House debates
Wednesday, 21 October 2009
Matters of Public Importance
Government Spending
4:19 pm
Scott Morrison (Cook, Liberal Party, Shadow Minister for Housing and Local Government) Share this | Hansard source
I am very pleased to speak on this matter of public importance, because the consequences of the government’s reckless spending are quite straightforward for people who are trying to pay off a home: higher interest rates. There is a very simple question that the government has to answer: do they want to spend more or do they want to keep interest rates low? That is the very simple question that they have before them.

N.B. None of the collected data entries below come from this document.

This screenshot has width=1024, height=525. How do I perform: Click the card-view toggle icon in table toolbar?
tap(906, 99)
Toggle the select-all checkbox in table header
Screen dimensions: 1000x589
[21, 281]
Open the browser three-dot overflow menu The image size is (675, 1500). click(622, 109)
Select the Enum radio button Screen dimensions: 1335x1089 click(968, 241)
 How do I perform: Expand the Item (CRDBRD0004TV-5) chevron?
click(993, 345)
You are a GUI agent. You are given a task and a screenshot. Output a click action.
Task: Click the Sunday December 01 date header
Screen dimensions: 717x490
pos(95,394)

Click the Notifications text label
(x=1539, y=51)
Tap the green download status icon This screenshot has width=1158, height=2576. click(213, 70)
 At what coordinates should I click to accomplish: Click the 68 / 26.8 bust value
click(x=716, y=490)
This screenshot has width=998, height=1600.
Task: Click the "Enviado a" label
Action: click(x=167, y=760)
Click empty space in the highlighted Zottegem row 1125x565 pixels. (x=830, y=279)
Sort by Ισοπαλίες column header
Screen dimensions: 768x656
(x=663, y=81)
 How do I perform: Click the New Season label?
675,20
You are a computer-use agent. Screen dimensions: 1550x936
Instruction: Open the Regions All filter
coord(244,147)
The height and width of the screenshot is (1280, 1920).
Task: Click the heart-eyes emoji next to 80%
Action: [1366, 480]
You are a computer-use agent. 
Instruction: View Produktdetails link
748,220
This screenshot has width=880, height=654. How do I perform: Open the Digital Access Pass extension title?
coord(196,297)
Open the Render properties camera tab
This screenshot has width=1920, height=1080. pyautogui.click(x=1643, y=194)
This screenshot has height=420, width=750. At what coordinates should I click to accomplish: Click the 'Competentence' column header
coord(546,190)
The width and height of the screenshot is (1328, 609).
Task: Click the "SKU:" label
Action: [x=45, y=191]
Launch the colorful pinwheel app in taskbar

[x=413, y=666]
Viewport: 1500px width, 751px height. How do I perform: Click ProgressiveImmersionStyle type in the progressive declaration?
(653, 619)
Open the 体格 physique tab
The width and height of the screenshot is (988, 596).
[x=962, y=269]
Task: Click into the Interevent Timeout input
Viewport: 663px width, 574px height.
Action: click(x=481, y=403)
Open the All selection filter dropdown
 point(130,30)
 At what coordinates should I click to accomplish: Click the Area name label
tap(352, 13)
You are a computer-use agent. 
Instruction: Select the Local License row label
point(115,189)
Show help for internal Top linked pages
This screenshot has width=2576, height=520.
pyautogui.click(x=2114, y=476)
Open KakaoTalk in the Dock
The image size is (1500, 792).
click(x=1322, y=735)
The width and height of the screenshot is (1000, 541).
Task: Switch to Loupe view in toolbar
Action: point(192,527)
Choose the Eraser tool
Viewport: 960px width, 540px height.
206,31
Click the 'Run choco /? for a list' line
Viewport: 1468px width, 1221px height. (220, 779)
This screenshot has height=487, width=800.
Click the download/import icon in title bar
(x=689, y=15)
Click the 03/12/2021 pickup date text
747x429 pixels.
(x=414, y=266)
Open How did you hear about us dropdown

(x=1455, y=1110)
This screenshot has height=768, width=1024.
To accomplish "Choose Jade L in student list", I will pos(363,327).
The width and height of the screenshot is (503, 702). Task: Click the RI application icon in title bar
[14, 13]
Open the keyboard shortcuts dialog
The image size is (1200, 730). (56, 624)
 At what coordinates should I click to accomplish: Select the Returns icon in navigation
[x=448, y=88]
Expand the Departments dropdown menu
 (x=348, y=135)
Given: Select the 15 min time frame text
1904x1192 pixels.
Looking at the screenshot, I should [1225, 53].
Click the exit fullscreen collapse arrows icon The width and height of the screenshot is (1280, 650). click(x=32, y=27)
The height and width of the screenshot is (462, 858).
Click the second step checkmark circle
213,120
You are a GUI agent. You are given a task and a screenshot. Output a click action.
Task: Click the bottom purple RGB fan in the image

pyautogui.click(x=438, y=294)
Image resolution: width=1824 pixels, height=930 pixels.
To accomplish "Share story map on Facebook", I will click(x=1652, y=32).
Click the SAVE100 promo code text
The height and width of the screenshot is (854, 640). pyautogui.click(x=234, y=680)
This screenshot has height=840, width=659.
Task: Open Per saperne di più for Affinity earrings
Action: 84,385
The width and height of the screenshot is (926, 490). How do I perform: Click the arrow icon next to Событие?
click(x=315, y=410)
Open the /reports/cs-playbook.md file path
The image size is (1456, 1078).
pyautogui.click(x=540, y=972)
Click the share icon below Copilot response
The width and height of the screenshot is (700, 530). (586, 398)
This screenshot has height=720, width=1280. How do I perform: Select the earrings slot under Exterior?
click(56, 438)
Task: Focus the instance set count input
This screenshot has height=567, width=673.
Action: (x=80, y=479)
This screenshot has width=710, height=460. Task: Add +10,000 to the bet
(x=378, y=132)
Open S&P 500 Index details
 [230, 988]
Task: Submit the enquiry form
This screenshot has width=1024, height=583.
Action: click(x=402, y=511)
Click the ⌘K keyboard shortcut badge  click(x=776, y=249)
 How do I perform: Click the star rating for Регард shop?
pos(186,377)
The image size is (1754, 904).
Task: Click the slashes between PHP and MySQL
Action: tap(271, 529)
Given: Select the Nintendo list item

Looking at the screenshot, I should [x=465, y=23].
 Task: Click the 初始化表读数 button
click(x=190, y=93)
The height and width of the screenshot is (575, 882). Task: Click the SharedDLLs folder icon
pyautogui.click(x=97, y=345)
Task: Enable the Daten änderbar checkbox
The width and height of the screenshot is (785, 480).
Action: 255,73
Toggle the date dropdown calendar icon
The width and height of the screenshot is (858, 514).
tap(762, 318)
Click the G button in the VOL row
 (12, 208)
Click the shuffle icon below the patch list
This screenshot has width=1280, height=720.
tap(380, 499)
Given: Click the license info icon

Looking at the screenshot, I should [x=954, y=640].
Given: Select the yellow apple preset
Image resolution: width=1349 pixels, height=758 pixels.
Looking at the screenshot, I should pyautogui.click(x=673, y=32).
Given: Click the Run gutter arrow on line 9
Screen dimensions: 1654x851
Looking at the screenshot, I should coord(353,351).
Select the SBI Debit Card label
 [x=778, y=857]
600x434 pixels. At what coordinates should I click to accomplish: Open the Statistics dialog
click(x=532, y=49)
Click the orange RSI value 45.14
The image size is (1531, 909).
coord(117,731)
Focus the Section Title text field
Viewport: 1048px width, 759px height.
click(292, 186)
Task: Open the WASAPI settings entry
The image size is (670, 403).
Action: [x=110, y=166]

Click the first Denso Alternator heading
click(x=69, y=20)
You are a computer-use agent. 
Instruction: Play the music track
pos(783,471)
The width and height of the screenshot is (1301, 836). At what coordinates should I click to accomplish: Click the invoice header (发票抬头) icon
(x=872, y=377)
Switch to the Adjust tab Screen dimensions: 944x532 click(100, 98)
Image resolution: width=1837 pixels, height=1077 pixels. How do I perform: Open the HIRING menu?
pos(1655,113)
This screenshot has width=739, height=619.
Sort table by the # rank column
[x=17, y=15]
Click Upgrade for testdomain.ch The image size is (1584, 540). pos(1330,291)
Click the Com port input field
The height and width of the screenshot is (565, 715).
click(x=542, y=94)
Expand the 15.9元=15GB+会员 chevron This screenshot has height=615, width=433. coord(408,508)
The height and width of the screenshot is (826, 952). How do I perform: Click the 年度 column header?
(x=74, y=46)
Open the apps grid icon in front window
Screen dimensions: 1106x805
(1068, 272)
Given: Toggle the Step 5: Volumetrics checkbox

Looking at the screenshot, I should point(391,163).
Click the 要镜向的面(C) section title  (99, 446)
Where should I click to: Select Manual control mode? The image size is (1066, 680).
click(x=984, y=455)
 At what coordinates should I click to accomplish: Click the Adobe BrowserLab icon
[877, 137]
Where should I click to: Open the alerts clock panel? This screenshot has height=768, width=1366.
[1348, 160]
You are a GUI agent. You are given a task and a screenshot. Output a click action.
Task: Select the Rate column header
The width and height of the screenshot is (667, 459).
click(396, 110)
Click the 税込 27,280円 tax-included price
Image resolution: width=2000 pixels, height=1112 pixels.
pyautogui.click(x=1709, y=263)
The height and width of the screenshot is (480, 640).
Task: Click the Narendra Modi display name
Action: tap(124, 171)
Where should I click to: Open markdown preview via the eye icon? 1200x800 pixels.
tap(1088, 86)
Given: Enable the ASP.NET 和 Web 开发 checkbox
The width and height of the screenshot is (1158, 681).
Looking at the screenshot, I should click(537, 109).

They can continue their record spending in today’s economic conditions and put further pressure on interest rates or they can stop their reckless spending, wind it back, get it back to manageable levels and take the pressure off interest rates. They can have one but they cannot have both; they can keep spending money in the way that they are or they can have lower interest rates. This is something that the government seem to struggle to understand in framing their economic policy.
Over the last 12 months the government have completely undervalued the impact of lower interest rates. If you listen to the government, the sun only gets up every morning when the Prime Minister commands it to do so, the only reason that we have an economy of any strength in this place is because of him and history started on 23 November 2007. But the Australian people are awake to this. The Australian people understand that when we entered this crisis the Australian economy was the strongest that it had ever been because of several decades of strong economic management but in particular 13 years of very strong economic management under the Howard government. This record of management has contributed to us being in the position that we are in today. The reason that we have a lower level of debt is because we entered the crisis with no debt.
The government have worked to put debt back on the Australian public’s finance sheet. They have totally underestimated the strength of our economy, which was given great support by having lower interest rates. They would have you think that everything that happened was a result of the money that they spent and that it had nothing to do with what happened in China and nothing to do with what was going on with our export sector—nothing to do with any of these factors. In fact, it all had to do with the money that they gave away. But the truth is that lower interest rates have had an incredibly important role to play over the last 12 months in which we have had an easing policy on interest rates and a reduction in interest rates.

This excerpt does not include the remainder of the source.